Tied advisers at Clydesdale Bank, Yorkshire Bank and West Bromwich Building Society had given poor advice to approximately 26,000 investors between September 2010 and April 2012, leading them to buy a total of £440m worth of products, the FCA found.
It ruled that Axa had breached Principle 9 of the Authority's Principles for Businesses and related Rules.
Only 82 customers complained and the FCA acknowledged that customer detriment from the sales may be low overall.
It also acknowledged that Axa had taken steps to improve its sales process during the period but said it had "failed overall to exercise reasonable care to ensure its recommendations to customers were suitable until 30 April 2012".
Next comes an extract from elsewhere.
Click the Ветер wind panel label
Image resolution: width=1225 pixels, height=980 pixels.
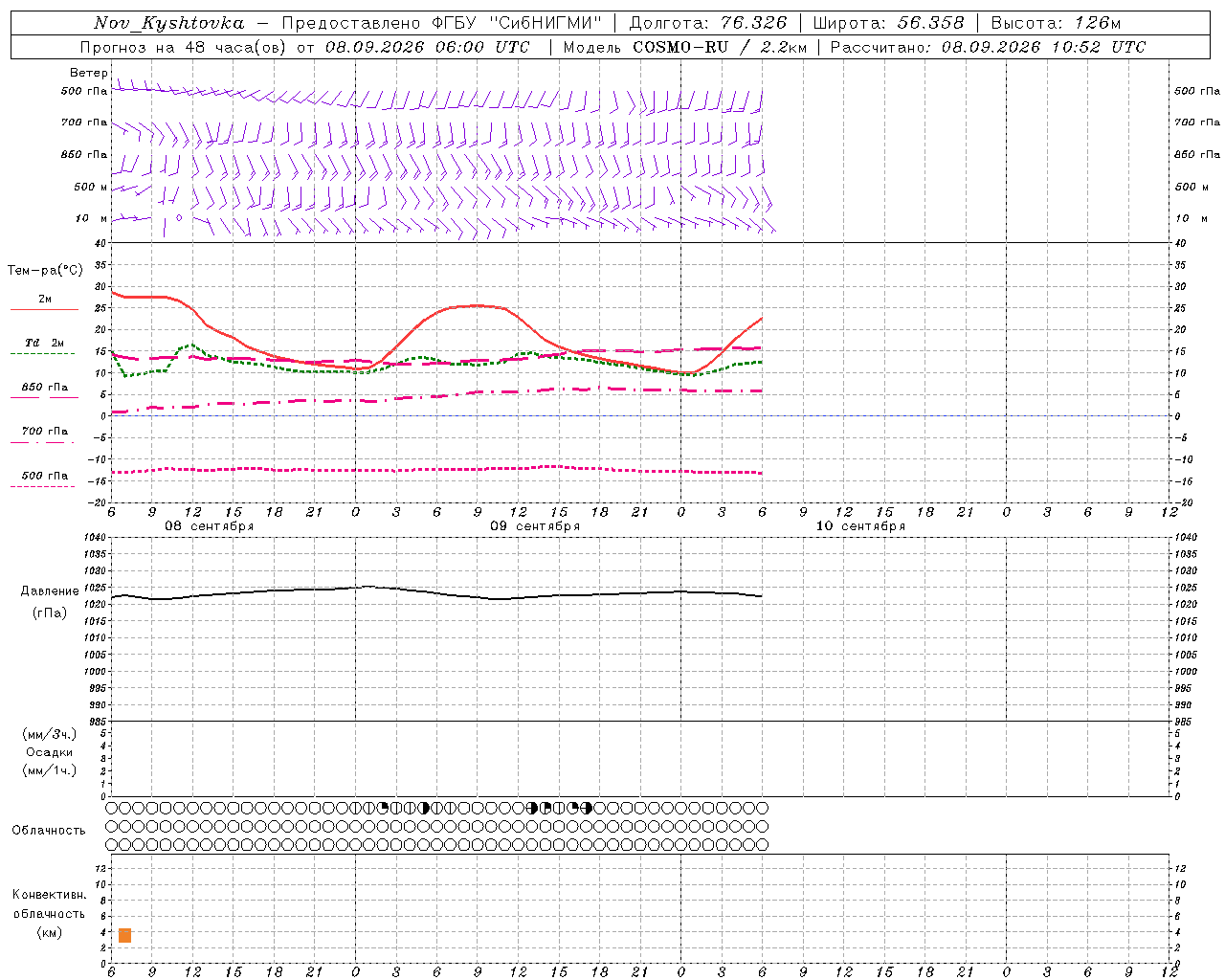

The seven ways Axa went wrong
Axa did not have a proper process in place for measuring whether products were suitable for its customers in terms of the risk they were willing or able to take. Axa advisers used categories for customers to choose from which were unclear in terms of risk and what's more, the advisers did not check customers' attitude and understanding of risk. Sales advisers also did not check whether customers were able to bear potential losses of the products they were sold. This was until 31 October 2011
2) Background checks
There were gaps in customer files which suggested that Axa's advisers may have never performed comprehensive background checks on their customers before selling them products. Information about customers, including their knowledge and experience of investments was missing from many files, the FCA said. Axa should have had a process in place to make sure these information checks were completed each time before a sale.
3) Investment objectives
Similarly to the lack of a system to ensure background checks were completed, Axa did not ensure sales advisers appropriately considered customers' investment objectives either before making recommendations. This meant the advisers could not have been sure the products were suitable for what the customers had in mind.
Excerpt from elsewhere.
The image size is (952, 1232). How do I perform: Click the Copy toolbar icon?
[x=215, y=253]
Axa did not give clear or adequate guidance for customers about charges. Customers were left unclear about the various charges that would apply and their impact on investments.
5) Product justification
Axa advisers did not explain to their clients properly why the particular investments were chosen for them and why they were deemed to be suitable. The FCA found that this information was insufficient in all of the 24 suitability reports it reviewed. Mystery shopping checks conducted on behalf of Axa also found that advisers were not justifying investments to their clients properly.
6) Incentives to sell
Axa advisers were incentivised to sell products by a laxly controlled bonus scheme. The FCA found advisers were taking unacceptable risks to sell products and made inappropriate recommendations to customers in order to qualify for bonus payments.
7) Sales monitoring
Axa's compliance staff failed to monitor the sales of investment products properly. They failed to identify and investigate potentially unsuitable sales promptly and effectively. In 2012, an external consultant appointed by Axa disagreed with the compliance staff's assessments of sales files in 79% of cases because they were not demonstrably suitable.
Any customer who suffered loss as a result of the sales will be fully compensated and those sold inappropriate products will be able to switch or withdraw their investment.